Starting at the first line of the entries below, restate each line exactly until you reach the line with "Tap the message 'k, so what happended?'", and print that one too. Leave the pictures out and stop there.

_DATA FOR THIS EXERCISE_.
§

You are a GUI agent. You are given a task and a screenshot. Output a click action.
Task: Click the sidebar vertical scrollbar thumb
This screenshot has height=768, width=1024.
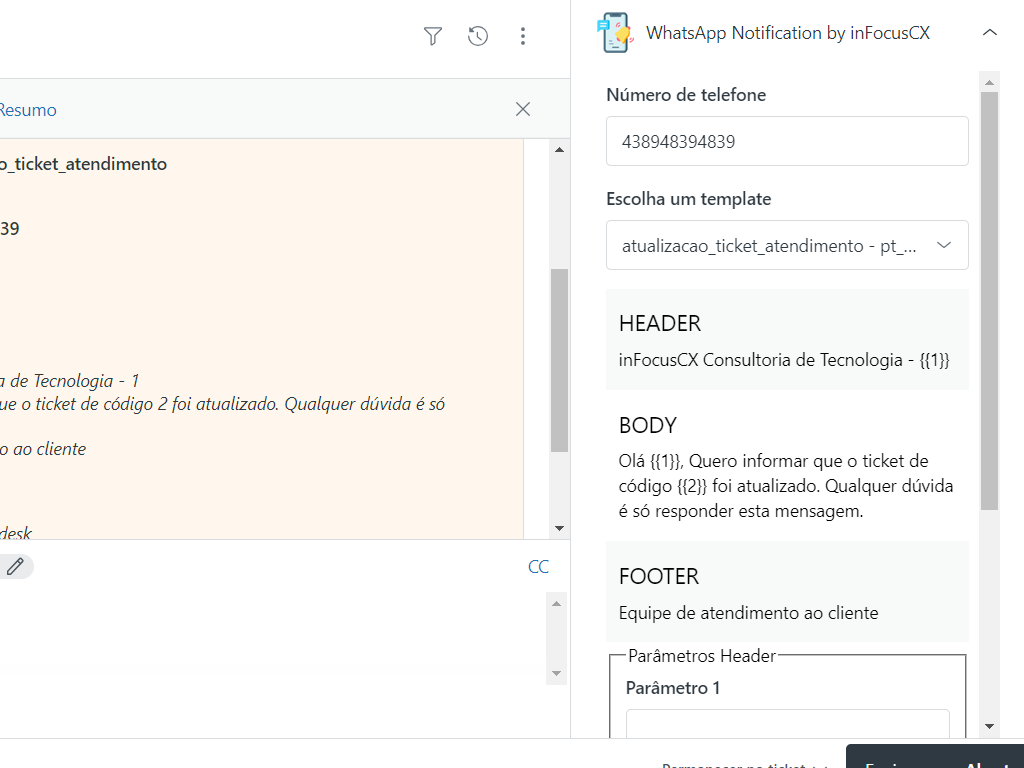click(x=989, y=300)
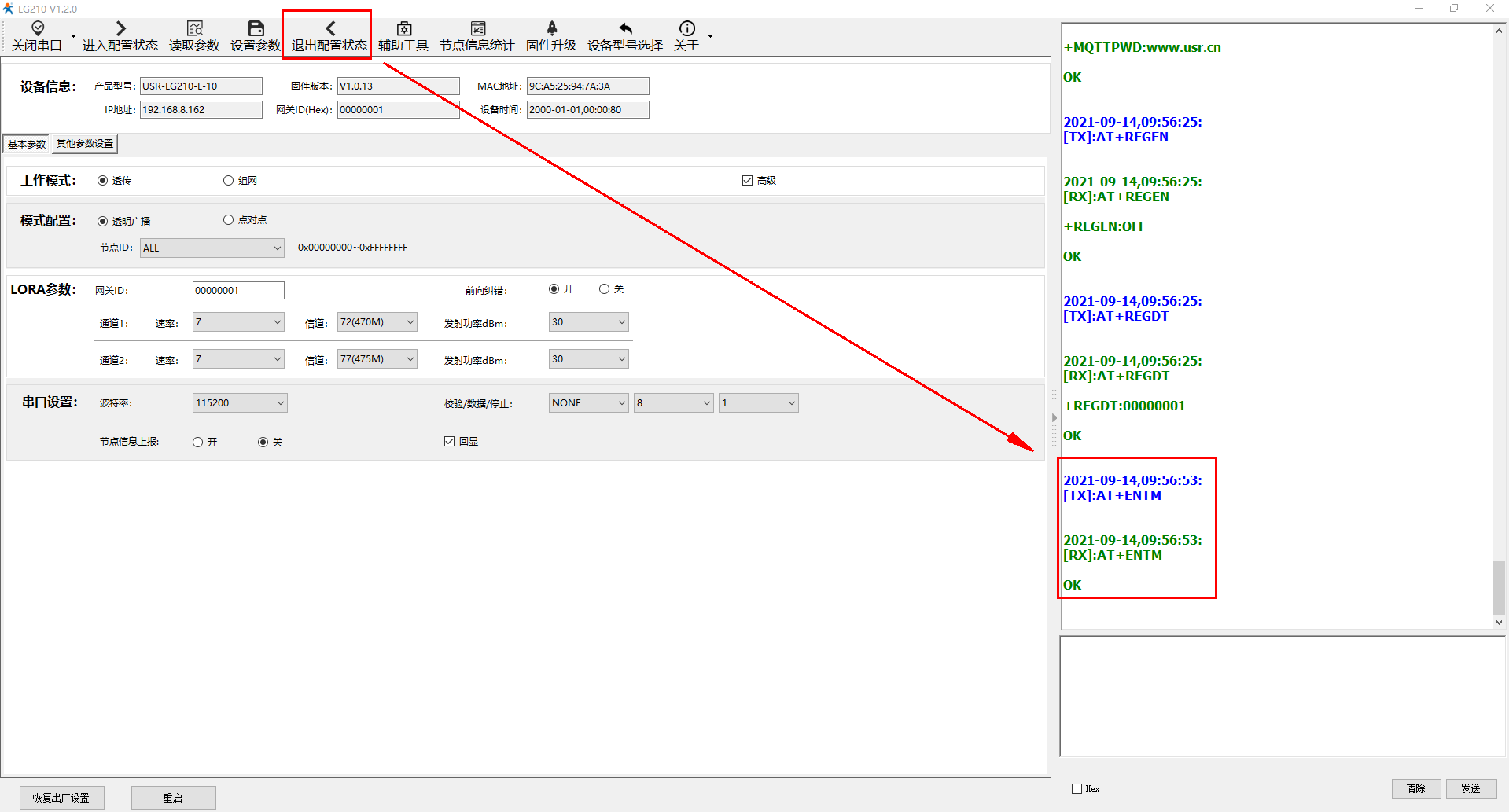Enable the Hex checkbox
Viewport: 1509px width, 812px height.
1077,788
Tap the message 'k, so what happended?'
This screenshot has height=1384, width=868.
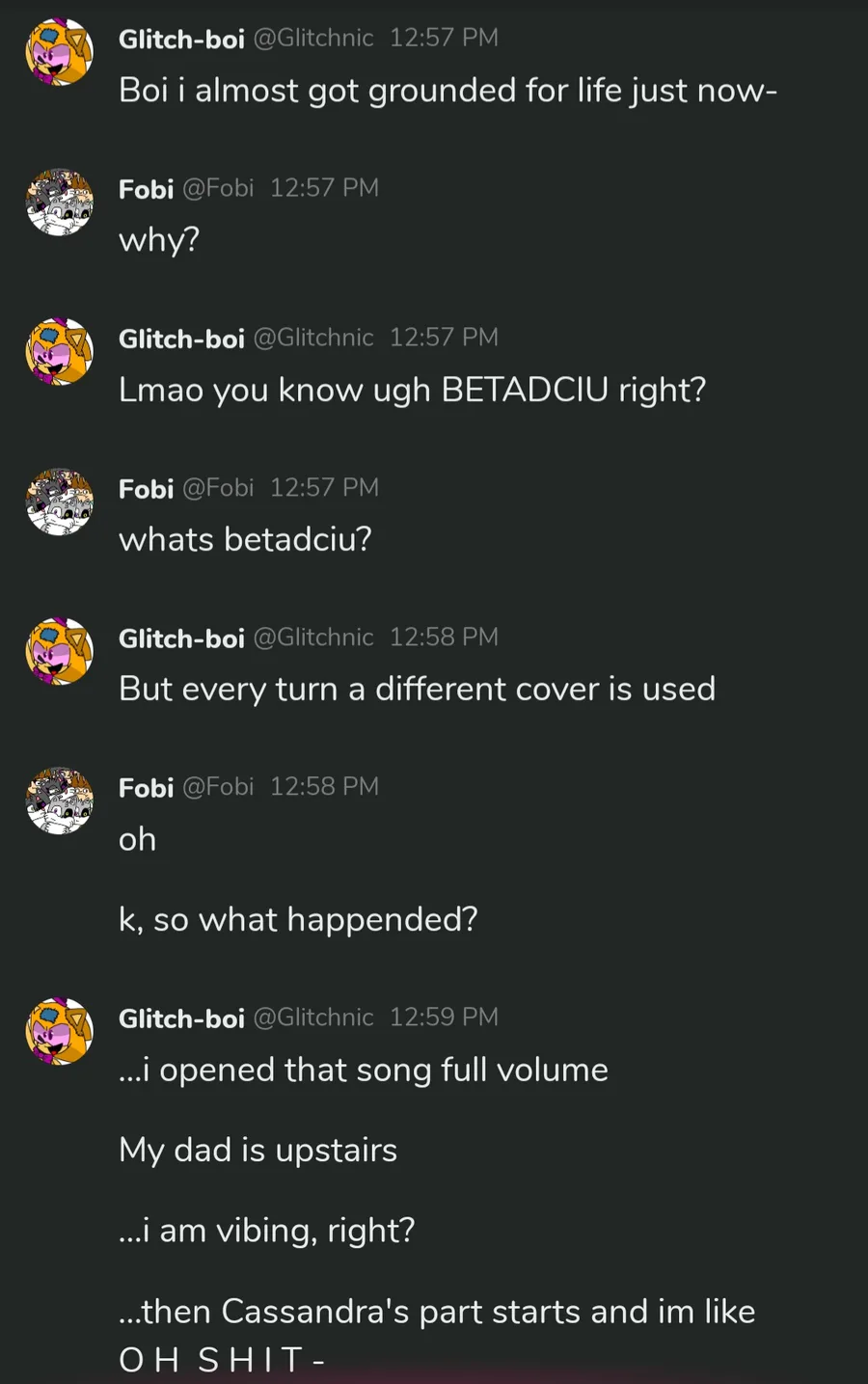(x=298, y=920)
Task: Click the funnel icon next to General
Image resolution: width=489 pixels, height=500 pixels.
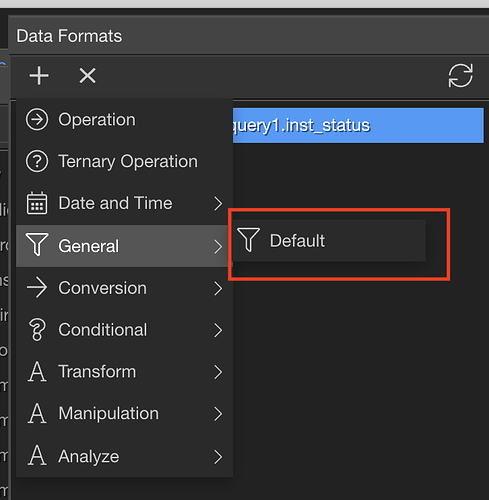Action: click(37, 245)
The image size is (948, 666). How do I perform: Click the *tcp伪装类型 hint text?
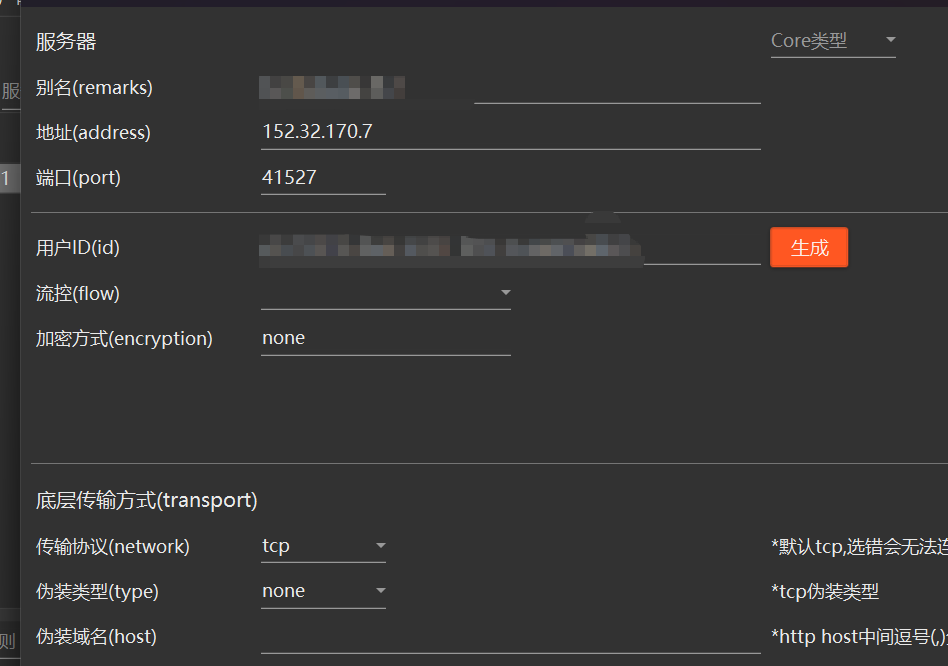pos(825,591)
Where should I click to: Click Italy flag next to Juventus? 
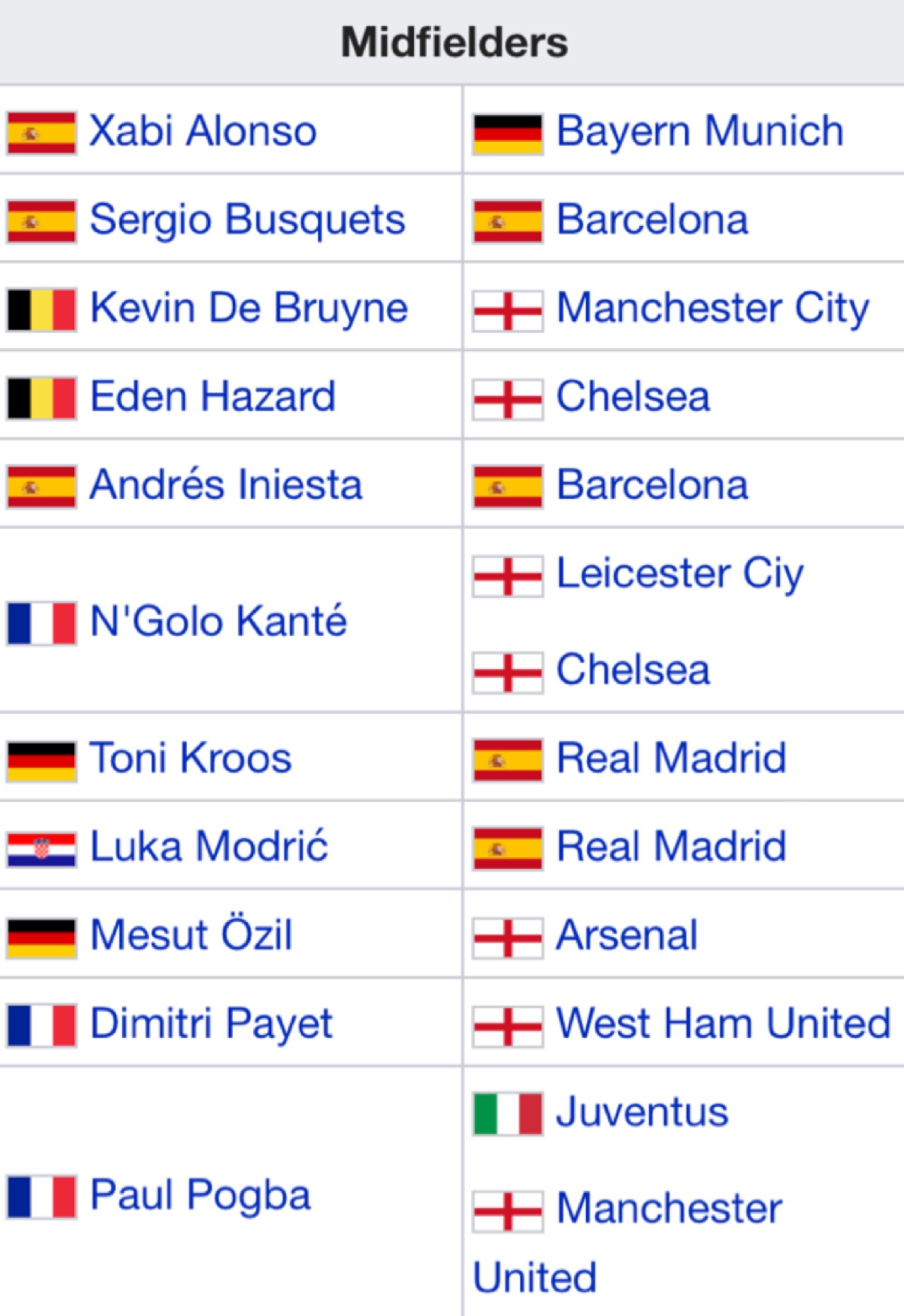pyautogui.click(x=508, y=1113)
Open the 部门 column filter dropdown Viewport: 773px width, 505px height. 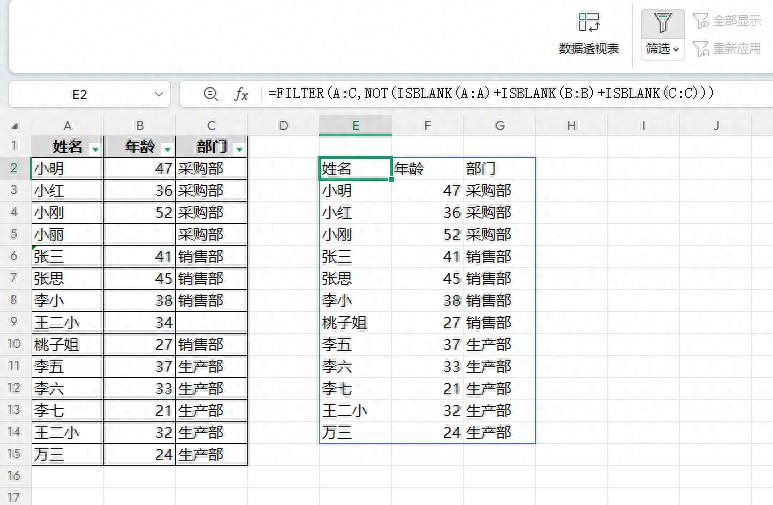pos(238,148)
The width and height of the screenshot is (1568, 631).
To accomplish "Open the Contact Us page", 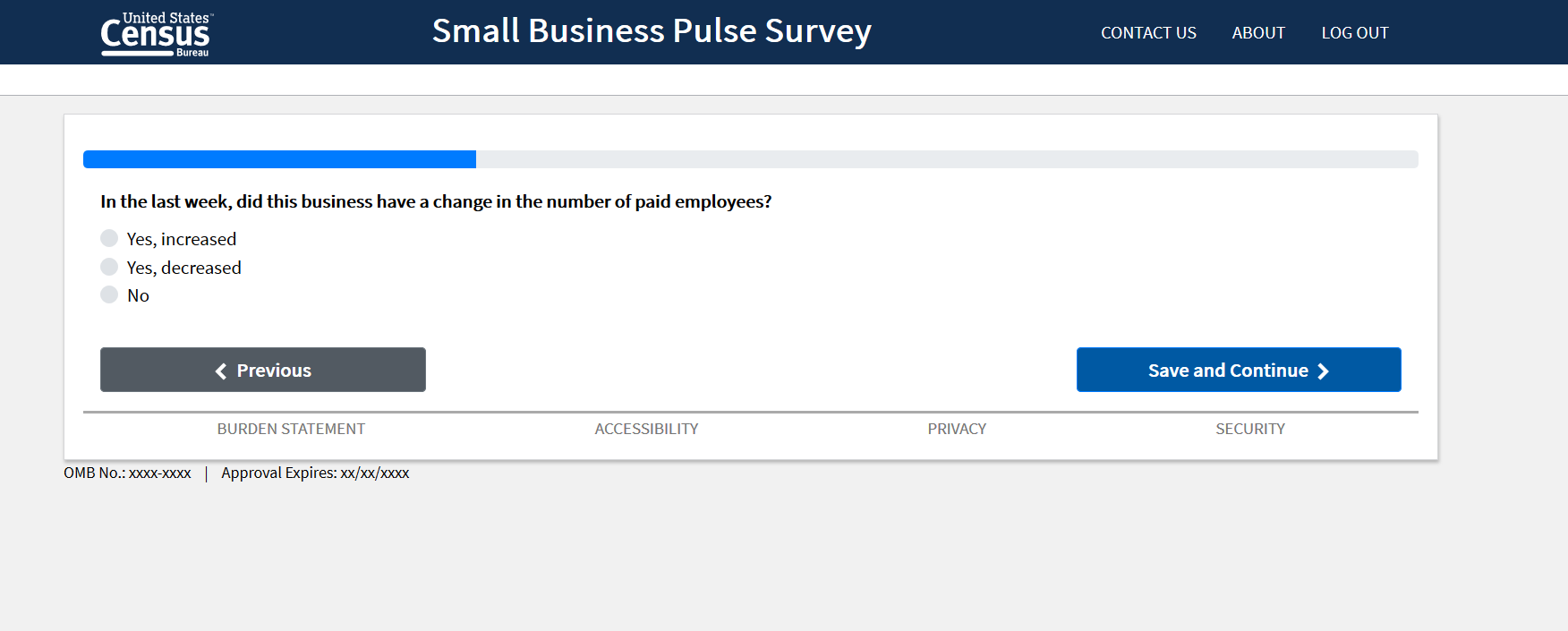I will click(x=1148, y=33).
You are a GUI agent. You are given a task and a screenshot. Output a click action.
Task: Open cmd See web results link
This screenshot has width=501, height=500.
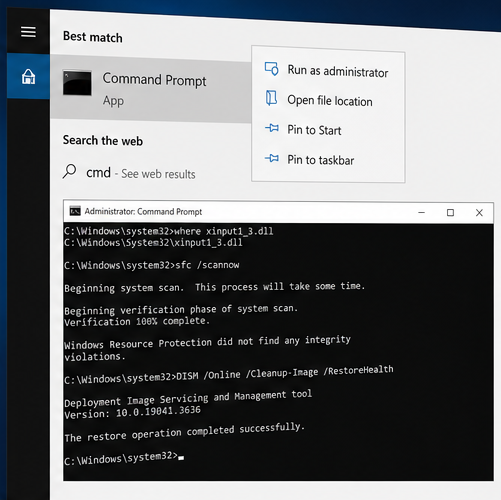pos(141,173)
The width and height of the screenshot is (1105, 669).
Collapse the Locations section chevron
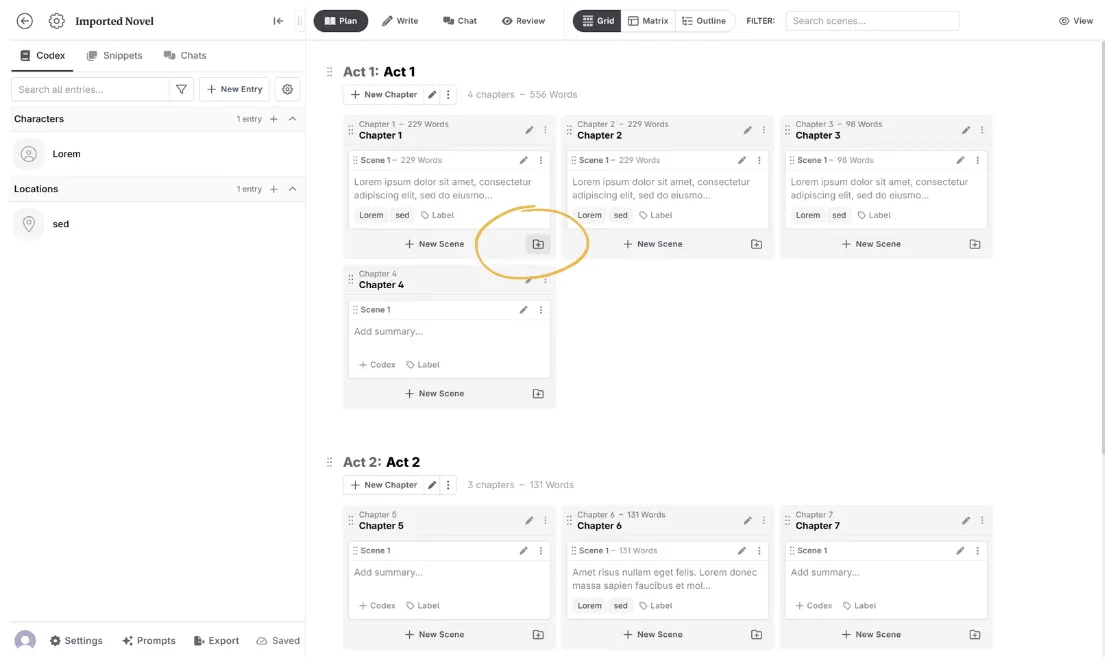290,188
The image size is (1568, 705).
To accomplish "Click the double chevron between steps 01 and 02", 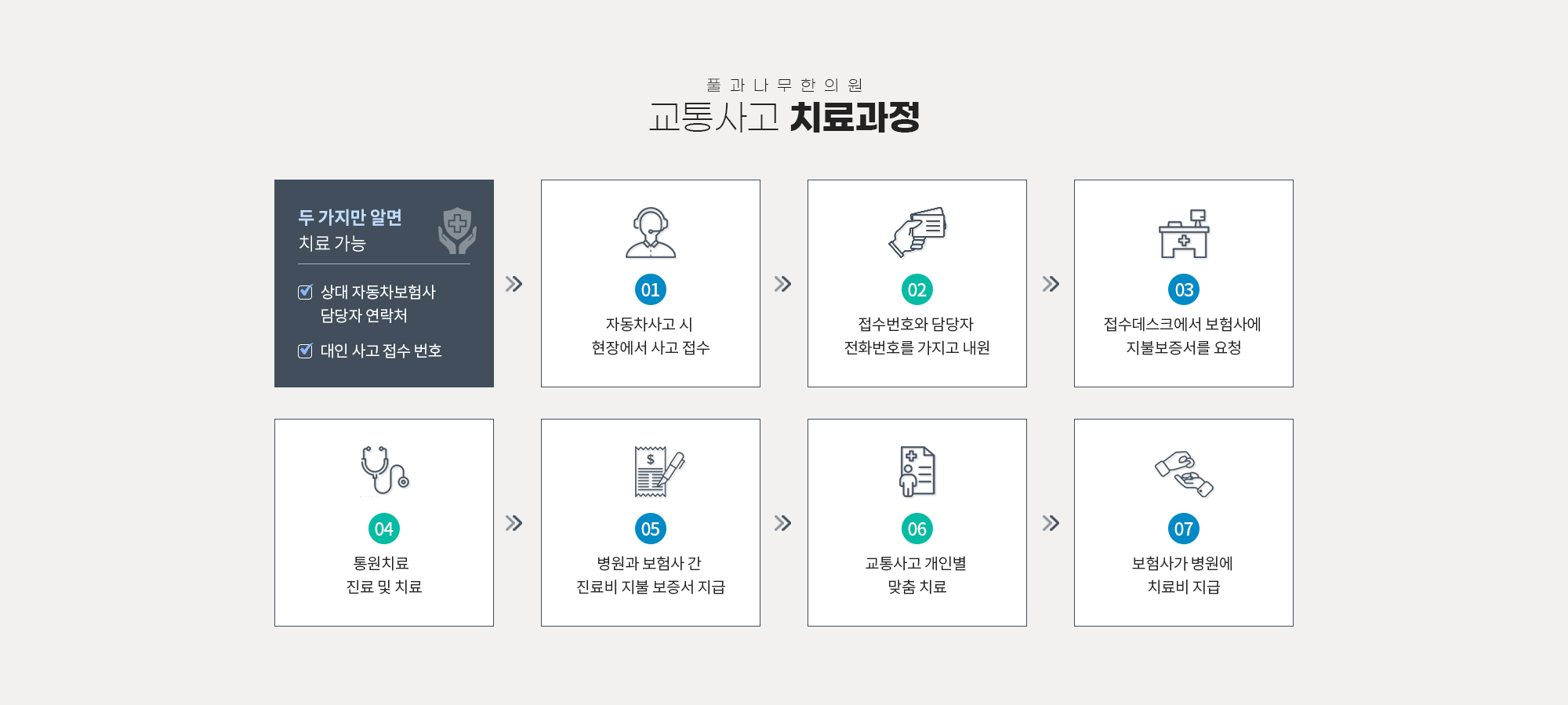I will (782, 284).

§

_ANSWER SPACE_.
You are a GUI agent. You are given a task and a screenshot. Output a click action.
Task: Click the sidebar vertical scrollbar thumb
This screenshot has height=768, width=1024.
click(x=989, y=300)
Enable the Hex checkbox
Viewport: 1509px width, 812px height.
1077,788
Tap the message 'k, so what happended?'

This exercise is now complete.